- DATA TO PROCESS:
** BEGIN **
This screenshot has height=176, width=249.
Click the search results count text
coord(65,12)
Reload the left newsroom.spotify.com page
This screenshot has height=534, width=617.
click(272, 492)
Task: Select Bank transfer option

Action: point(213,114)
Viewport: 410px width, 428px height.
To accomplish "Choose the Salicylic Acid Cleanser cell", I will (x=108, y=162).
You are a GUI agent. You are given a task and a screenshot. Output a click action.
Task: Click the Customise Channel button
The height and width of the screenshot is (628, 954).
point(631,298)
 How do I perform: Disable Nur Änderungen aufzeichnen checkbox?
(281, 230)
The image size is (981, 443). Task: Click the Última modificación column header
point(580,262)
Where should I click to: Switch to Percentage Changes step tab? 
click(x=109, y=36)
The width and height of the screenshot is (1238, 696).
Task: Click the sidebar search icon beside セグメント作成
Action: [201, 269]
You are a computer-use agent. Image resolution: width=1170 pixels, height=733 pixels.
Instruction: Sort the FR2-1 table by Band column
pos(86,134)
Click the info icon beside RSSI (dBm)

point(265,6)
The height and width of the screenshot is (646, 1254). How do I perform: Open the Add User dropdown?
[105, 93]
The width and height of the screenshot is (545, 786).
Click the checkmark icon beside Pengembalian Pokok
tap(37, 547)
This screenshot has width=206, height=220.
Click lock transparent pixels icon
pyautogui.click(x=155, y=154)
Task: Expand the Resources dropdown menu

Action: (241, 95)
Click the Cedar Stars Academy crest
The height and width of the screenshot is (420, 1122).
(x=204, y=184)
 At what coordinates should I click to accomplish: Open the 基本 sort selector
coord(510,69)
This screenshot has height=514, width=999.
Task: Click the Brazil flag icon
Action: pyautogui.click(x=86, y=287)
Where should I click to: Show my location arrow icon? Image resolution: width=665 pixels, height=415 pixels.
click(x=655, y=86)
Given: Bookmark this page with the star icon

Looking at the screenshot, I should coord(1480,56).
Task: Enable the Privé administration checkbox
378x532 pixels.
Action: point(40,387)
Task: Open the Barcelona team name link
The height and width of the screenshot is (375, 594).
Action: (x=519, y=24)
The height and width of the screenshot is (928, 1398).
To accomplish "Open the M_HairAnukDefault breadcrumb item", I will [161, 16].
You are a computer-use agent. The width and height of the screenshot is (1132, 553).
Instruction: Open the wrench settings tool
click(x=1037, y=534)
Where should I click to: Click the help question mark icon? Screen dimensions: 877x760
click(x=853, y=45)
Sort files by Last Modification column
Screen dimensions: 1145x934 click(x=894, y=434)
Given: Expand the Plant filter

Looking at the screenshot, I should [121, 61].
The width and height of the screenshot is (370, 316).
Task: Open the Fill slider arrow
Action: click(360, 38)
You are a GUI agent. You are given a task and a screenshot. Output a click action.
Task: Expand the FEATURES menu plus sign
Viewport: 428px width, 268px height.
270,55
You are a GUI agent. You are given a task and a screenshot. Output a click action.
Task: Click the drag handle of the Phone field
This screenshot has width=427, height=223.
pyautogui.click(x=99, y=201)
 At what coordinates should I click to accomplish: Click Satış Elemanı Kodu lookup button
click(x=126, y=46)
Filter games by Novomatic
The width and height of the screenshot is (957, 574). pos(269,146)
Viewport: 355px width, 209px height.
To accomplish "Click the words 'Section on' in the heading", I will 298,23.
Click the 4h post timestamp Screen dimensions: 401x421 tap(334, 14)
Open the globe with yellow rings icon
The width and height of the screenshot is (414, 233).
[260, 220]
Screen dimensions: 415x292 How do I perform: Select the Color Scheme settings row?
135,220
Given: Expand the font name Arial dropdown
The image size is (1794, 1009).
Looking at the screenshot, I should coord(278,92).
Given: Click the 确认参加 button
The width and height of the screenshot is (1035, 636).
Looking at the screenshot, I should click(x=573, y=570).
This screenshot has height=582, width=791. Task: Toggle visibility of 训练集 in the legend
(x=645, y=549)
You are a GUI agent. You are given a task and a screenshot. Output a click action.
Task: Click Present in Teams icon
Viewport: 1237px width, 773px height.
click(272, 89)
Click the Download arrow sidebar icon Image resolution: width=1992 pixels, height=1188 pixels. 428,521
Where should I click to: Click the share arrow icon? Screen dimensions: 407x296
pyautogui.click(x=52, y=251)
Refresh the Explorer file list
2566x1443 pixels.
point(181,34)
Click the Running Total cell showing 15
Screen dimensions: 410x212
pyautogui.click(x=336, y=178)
** END **
- AIM:
Reproduce every line of the material above verbatim, from the first line to the last.

- EXERCISE ANSWER:
This screenshot has height=176, width=249.
Click the search results count text
coord(65,12)
Reload the left newsroom.spotify.com page
This screenshot has height=534, width=617.
click(272, 492)
Task: Select Bank transfer option

Action: point(213,114)
Viewport: 410px width, 428px height.
To accomplish "Choose the Salicylic Acid Cleanser cell", I will (x=108, y=162).
You are a GUI agent. You are given a task and a screenshot. Output a click action.
Task: Click the Customise Channel button
The height and width of the screenshot is (628, 954).
point(631,298)
 How do I perform: Disable Nur Änderungen aufzeichnen checkbox?
(281, 230)
The image size is (981, 443). Task: Click the Última modificación column header
point(580,262)
Where should I click to: Switch to Percentage Changes step tab? 
click(x=109, y=36)
The width and height of the screenshot is (1238, 696).
Task: Click the sidebar search icon beside セグメント作成
Action: [201, 269]
You are a computer-use agent. Image resolution: width=1170 pixels, height=733 pixels.
Instruction: Sort the FR2-1 table by Band column
pos(86,134)
Click the info icon beside RSSI (dBm)

point(265,6)
The height and width of the screenshot is (646, 1254). How do I perform: Open the Add User dropdown?
[105, 93]
The width and height of the screenshot is (545, 786).
Click the checkmark icon beside Pengembalian Pokok
tap(37, 547)
This screenshot has width=206, height=220.
Click lock transparent pixels icon
pyautogui.click(x=155, y=154)
Task: Expand the Resources dropdown menu

Action: (241, 95)
Click the Cedar Stars Academy crest
The height and width of the screenshot is (420, 1122).
(x=204, y=184)
 At what coordinates should I click to accomplish: Open the 基本 sort selector
coord(510,69)
This screenshot has height=514, width=999.
Task: Click the Brazil flag icon
Action: pyautogui.click(x=86, y=287)
Where should I click to: Show my location arrow icon? Image resolution: width=665 pixels, height=415 pixels.
click(x=655, y=86)
Given: Bookmark this page with the star icon

Looking at the screenshot, I should coord(1480,56).
Task: Enable the Privé administration checkbox
378x532 pixels.
Action: point(40,387)
Task: Open the Barcelona team name link
The height and width of the screenshot is (375, 594).
Action: (x=519, y=24)
The height and width of the screenshot is (928, 1398).
To accomplish "Open the M_HairAnukDefault breadcrumb item", I will [161, 16].
You are a computer-use agent. The width and height of the screenshot is (1132, 553).
Instruction: Open the wrench settings tool
click(x=1037, y=534)
Where should I click to: Click the help question mark icon? Screen dimensions: 877x760
click(x=853, y=45)
Sort files by Last Modification column
Screen dimensions: 1145x934 click(x=894, y=434)
Given: Expand the Plant filter

Looking at the screenshot, I should [121, 61].
The width and height of the screenshot is (370, 316).
Task: Open the Fill slider arrow
Action: click(360, 38)
You are a GUI agent. You are given a task and a screenshot. Output a click action.
Task: Expand the FEATURES menu plus sign
Viewport: 428px width, 268px height.
270,55
You are a GUI agent. You are given a task and a screenshot. Output a click action.
Task: Click the drag handle of the Phone field
This screenshot has width=427, height=223.
pyautogui.click(x=99, y=201)
 At what coordinates should I click to accomplish: Click Satış Elemanı Kodu lookup button
click(x=126, y=46)
Filter games by Novomatic
The width and height of the screenshot is (957, 574). pos(269,146)
Viewport: 355px width, 209px height.
To accomplish "Click the words 'Section on' in the heading", I will 298,23.
Click the 4h post timestamp Screen dimensions: 401x421 tap(334, 14)
Open the globe with yellow rings icon
The width and height of the screenshot is (414, 233).
[260, 220]
Screen dimensions: 415x292 How do I perform: Select the Color Scheme settings row?
135,220
Given: Expand the font name Arial dropdown
The image size is (1794, 1009).
Looking at the screenshot, I should coord(278,92).
Given: Click the 确认参加 button
The width and height of the screenshot is (1035, 636).
Looking at the screenshot, I should click(x=573, y=570).
This screenshot has height=582, width=791. Task: Toggle visibility of 训练集 in the legend
(x=645, y=549)
You are a GUI agent. You are given a task and a screenshot. Output a click action.
Task: Click Present in Teams icon
Viewport: 1237px width, 773px height.
click(272, 89)
Click the Download arrow sidebar icon Image resolution: width=1992 pixels, height=1188 pixels. 428,521
Where should I click to: Click the share arrow icon? Screen dimensions: 407x296
pyautogui.click(x=52, y=251)
Refresh the Explorer file list
2566x1443 pixels.
point(181,34)
Click the Running Total cell showing 15
Screen dimensions: 410x212
pyautogui.click(x=336, y=178)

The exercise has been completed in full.